## Start Source passage
Who's really college-ready?

Who's really college-ready?

Colleges shouldn't have to be doing remediation

The State University system spends $70 million a year on remediation — i.e. teaching incoming students what they needed to learn in high school to make them college-ready, but didn’t. And the students themselves have to spend time and money, usually borrowed, to take non-credit courses to get them up to snuff. It’s a waste, and SUNY Chancellor Nancy Zimpher wants to do something about it.

Ideally, that something would be to make sure every student applying for admission to college could handle the work.

Unfortunately, that is far from the current reality. While the graduation rate statewide is 74 percent, just 34 percent of graduates are college-ready, according to the state Education Department. This despite their passing grades on local exams, standardized tests and Regents, and all the talk of higher standards. Obviously, plenty of kids just get pushed along and told they should go to college and are ready for it — even if they probably shouldn’t, and aren’t.
## End Source passage
## Start Given entries
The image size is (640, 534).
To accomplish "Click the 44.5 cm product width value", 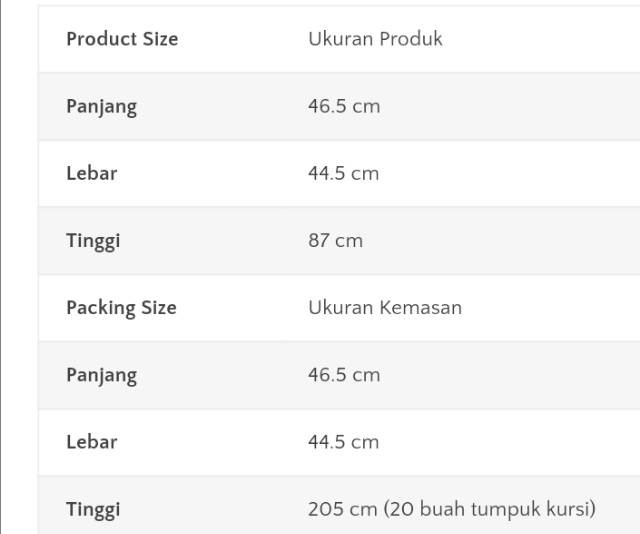I will click(x=343, y=173).
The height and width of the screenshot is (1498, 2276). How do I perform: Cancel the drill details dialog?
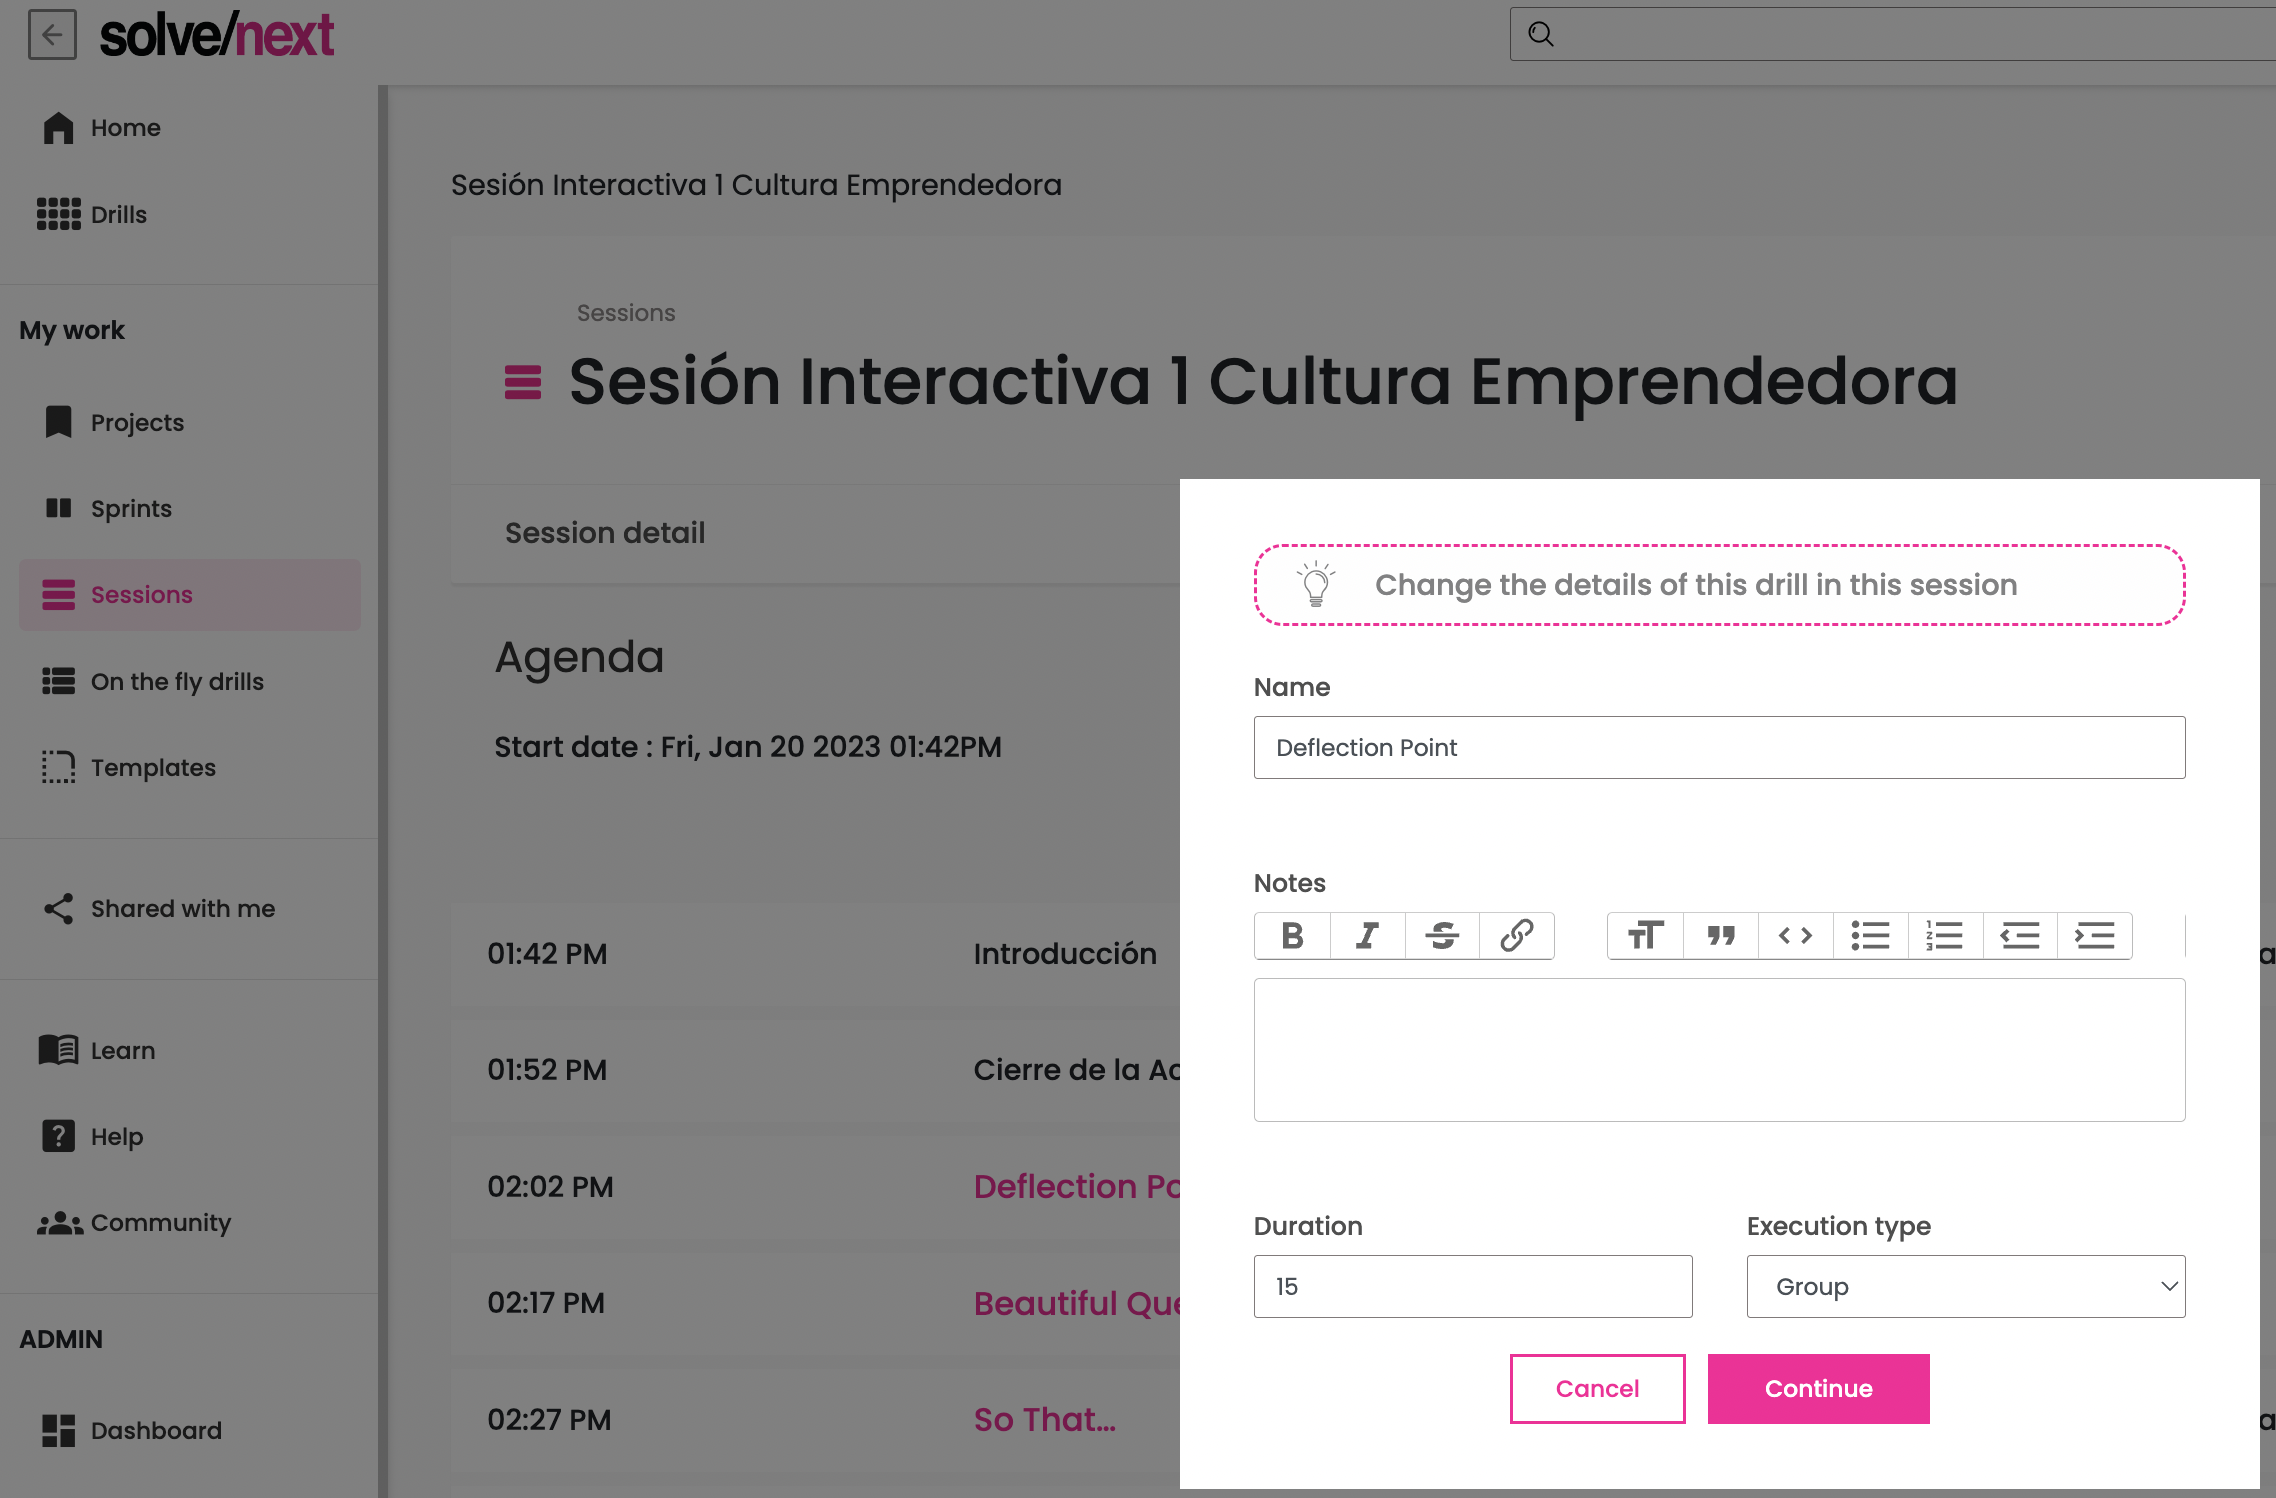tap(1597, 1388)
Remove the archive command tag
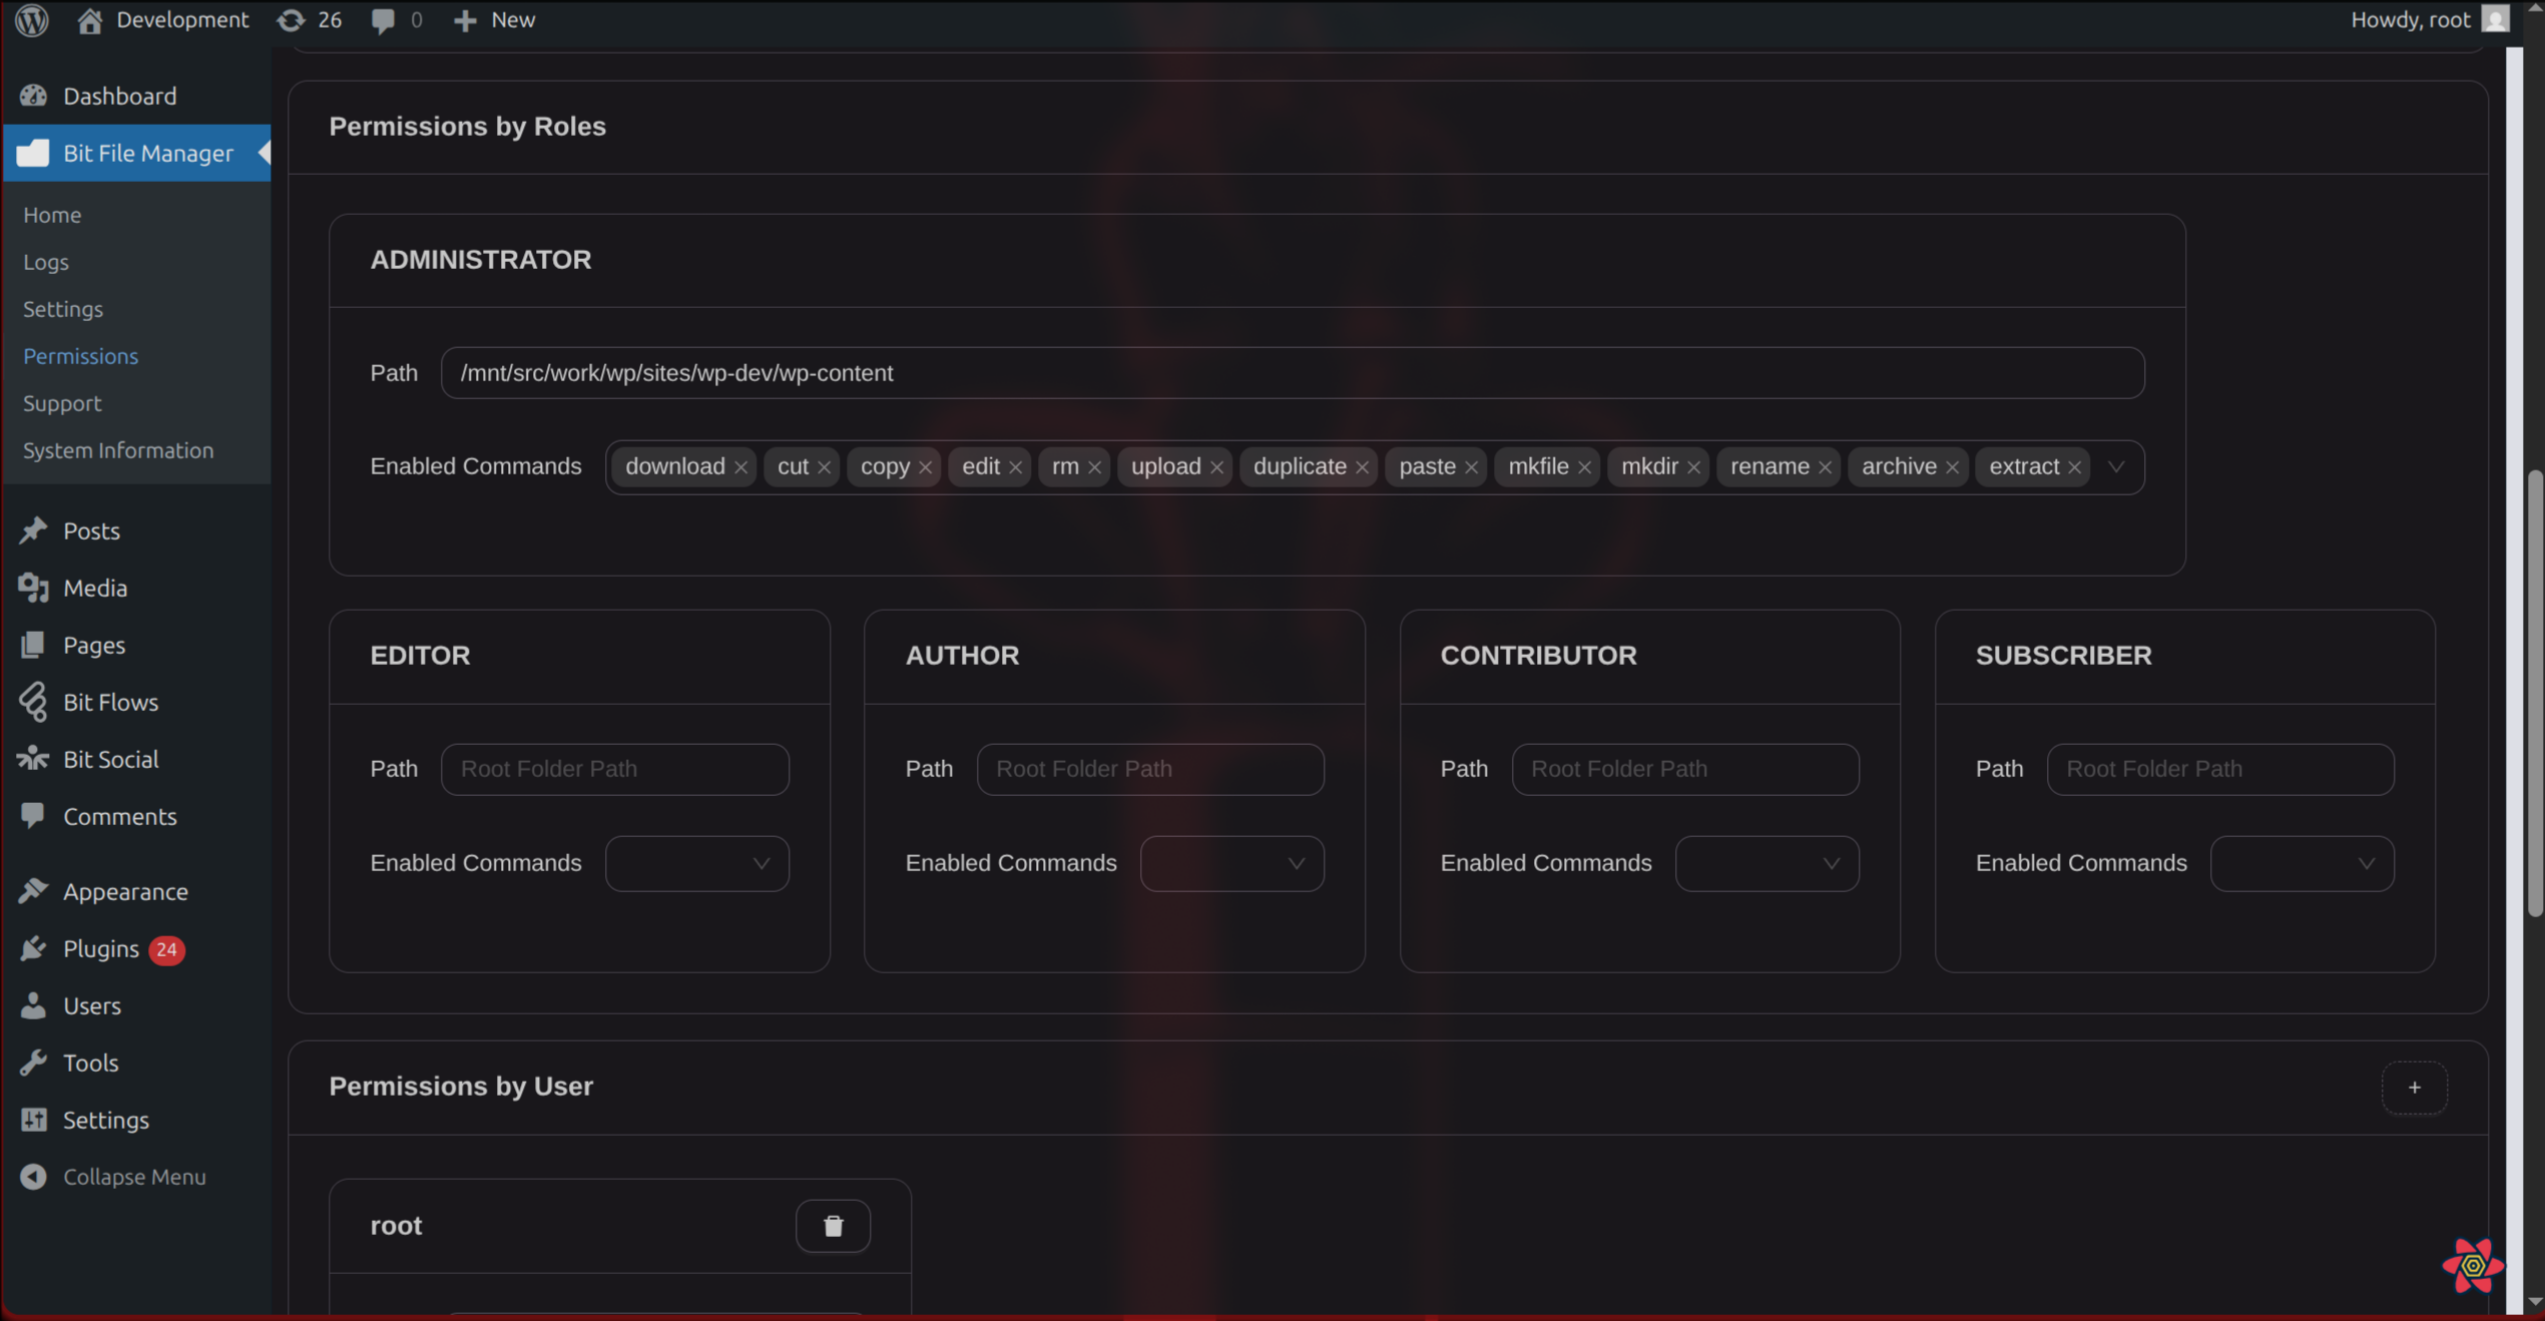This screenshot has width=2545, height=1321. tap(1952, 466)
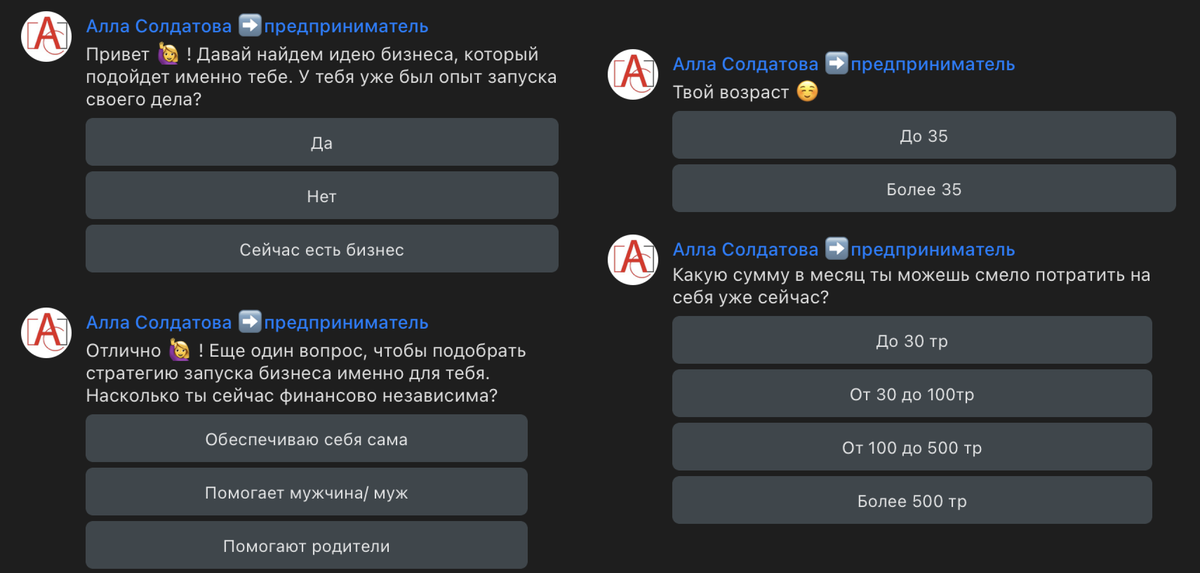Choose age option 'Более 35'
1200x573 pixels.
(x=924, y=188)
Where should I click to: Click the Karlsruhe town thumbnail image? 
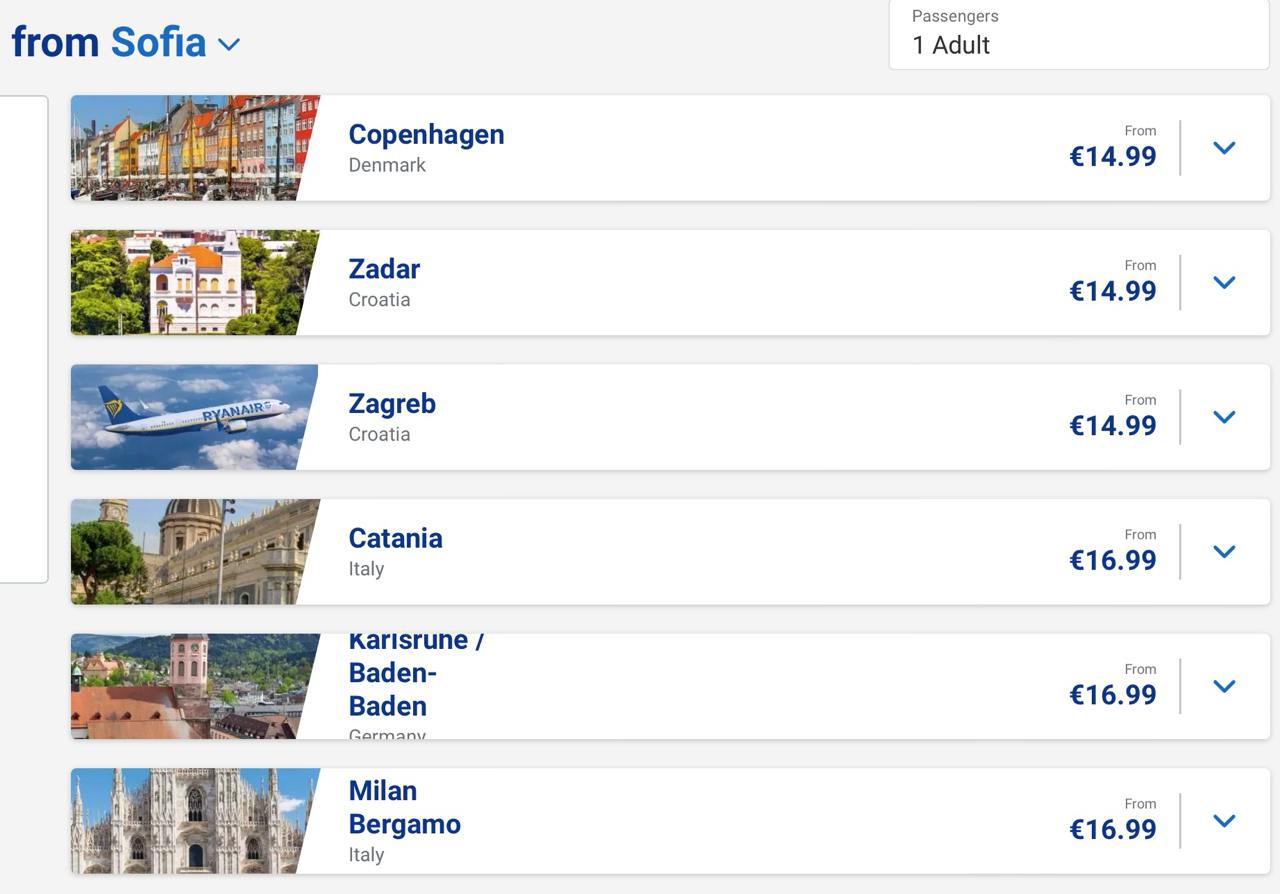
## End Given entries
Stated task 1: Check each statement against the passage on college readiness and answer yes or no, quoting the deciding words: (a) The State University system spends $70 million a year on remediation. (b) The statewide graduation rate is 34 percent. (c) Students usually borrow the money they spend on non-credit courses.
Stated task 2: Please copy the stretch of the entries from the line containing "Remove the archive command tag" through the end of the entries, both ends included, without the pictures.

Full output 1:
(a) Yes: "The State University system spends $70 million a year on remediation"
(b) No: "While the graduation rate statewide is 74 percent"
(c) Yes: "the students themselves have to spend time and money, usually borrowed, to take non-credit courses"

Full output 2:
Remove the archive command tag
This screenshot has width=2545, height=1321. tap(1952, 466)
Choose age option 'Более 35'
1200x573 pixels.
(x=924, y=188)
Where should I click to: Click the Karlsruhe town thumbnail image? 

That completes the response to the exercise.